What would any dumb American film be without the British Bad Guy? Gavin Rossdale (from Bush – the band, not the criminal public official) plays Balthazar, a smarmy Bond Villain type who meanders about for no reason, who can’t be killed by heavy artillery, but cowers under the mighty incantations of Keanu’s stoner spells. He ends up as tiny pieces of face that can still talk – without the aid of lungs, lips, voicebox or tongue. He seems discomfited when an unseen entity scatters him even further – although if he can talk when he is made up of such tiny pieces (against any kind of natural laws), why can’t he still function as even tinier pieces?

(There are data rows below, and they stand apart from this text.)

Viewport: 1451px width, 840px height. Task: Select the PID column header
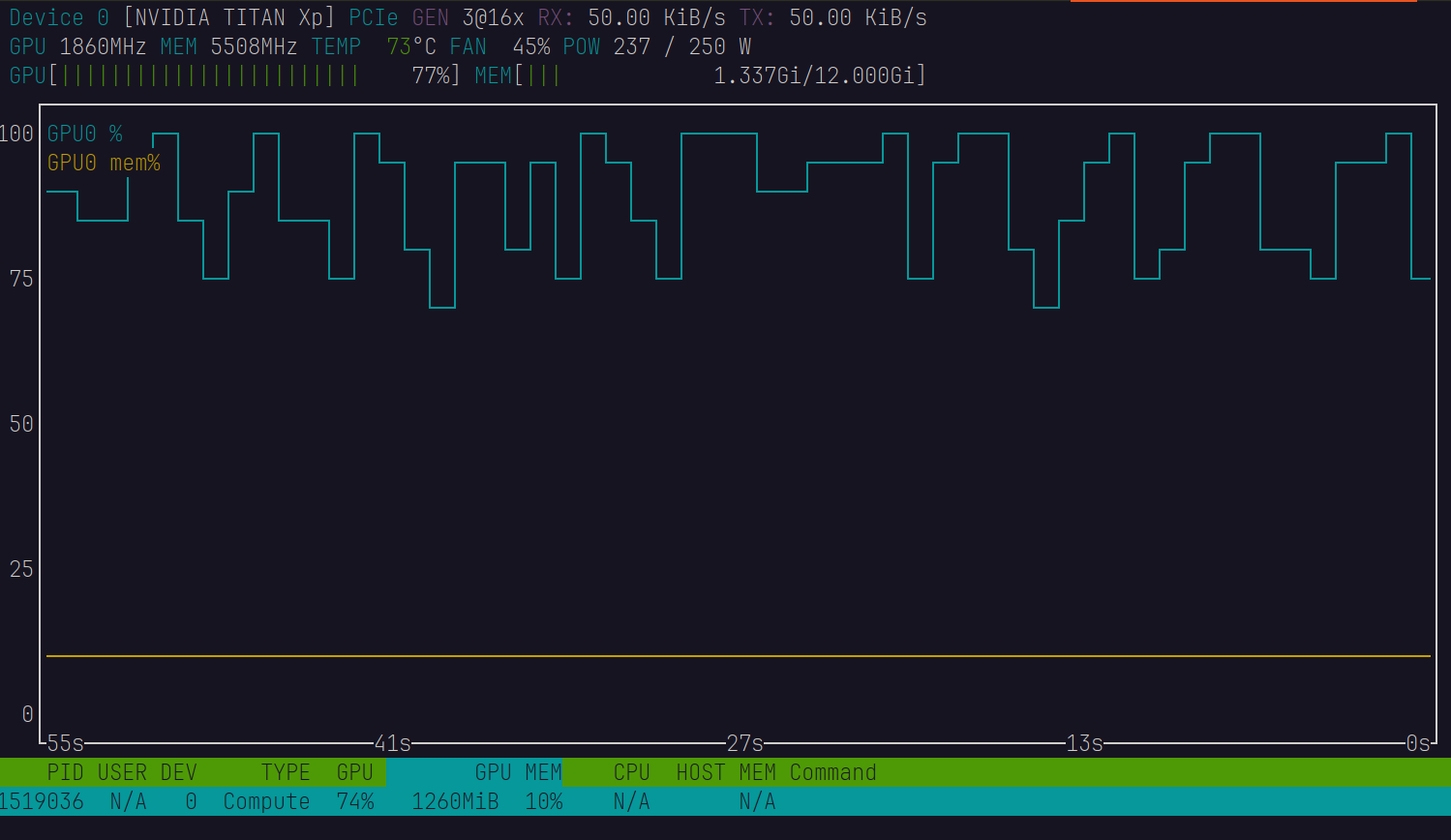tap(65, 772)
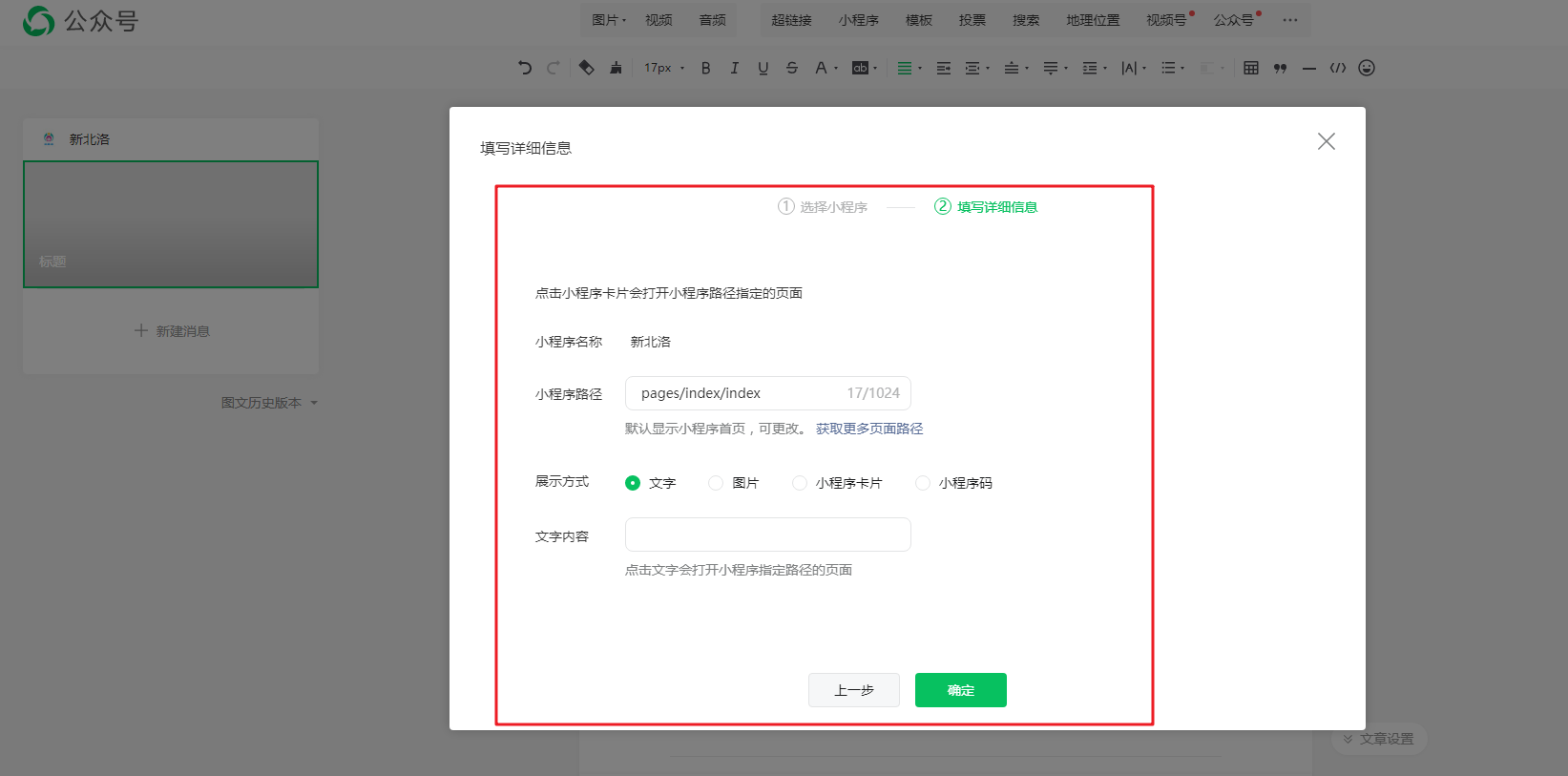Click the format painter brush icon
The width and height of the screenshot is (1568, 776).
click(616, 68)
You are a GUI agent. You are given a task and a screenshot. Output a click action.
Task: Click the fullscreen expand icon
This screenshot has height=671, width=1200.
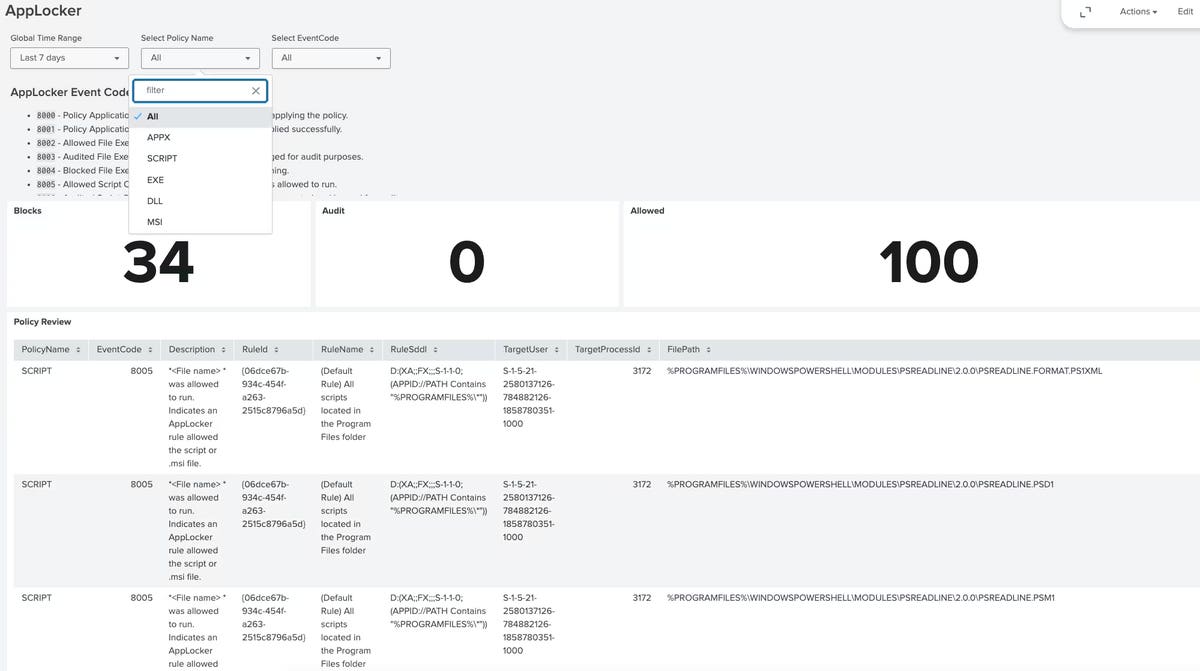point(1086,12)
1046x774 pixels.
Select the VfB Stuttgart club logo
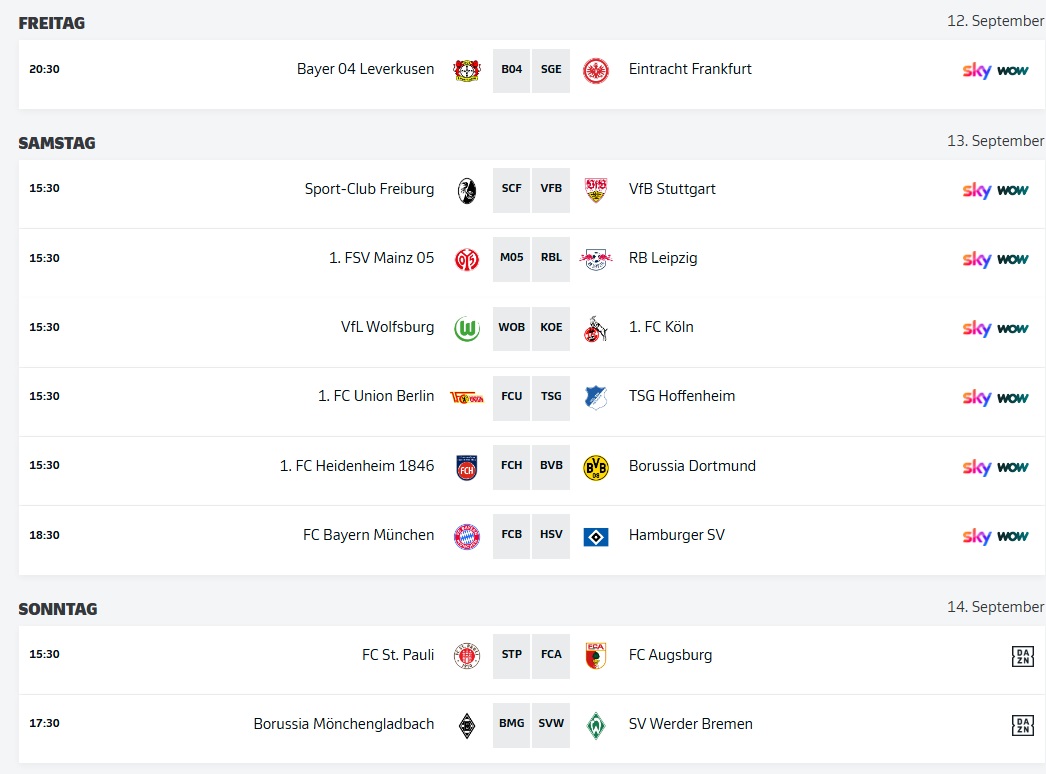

A thousand transgressions of non-rules later, we arrive at the movie’s conclusion, laden with effects in lieu of excitement, logic and interest, where Constantine slashes his wrists to “die,” precipitating the appearance of Satan (Peter Stormare, clad in angelic white, chewing more scenery than Heston on Sinai), whereby Constantine can then narc on Gabriel in the next room who is using the Spear to bring forth Satan’s son. Exactly like in the Bible.
Let me get this straight: Satan, omniscient bringer of darkness, doesn’t know what is going on in the next room?
Directed by Music Video Director to the Sluts, Francis Lawrence (Britney, Janet, J-Lo), the roaring beauty of this movie is tempered by its dangerous stupidities. If audiences could appreciate it as simply an imaginative story (albeit contradictory and idiotic beyond belief), the human race might just survive. Unfortunately, ninety percent of audiences will take it as fact, to be added to their human-penned gospels and already insane mythologies of Christ and hobbits and Islam and space aliens. And as these gullible dupes become the decision-makers in society, billions more murders will be perpetrated for this “sacred truth” in a never-ending spiral of ignorance.
Bring the kids.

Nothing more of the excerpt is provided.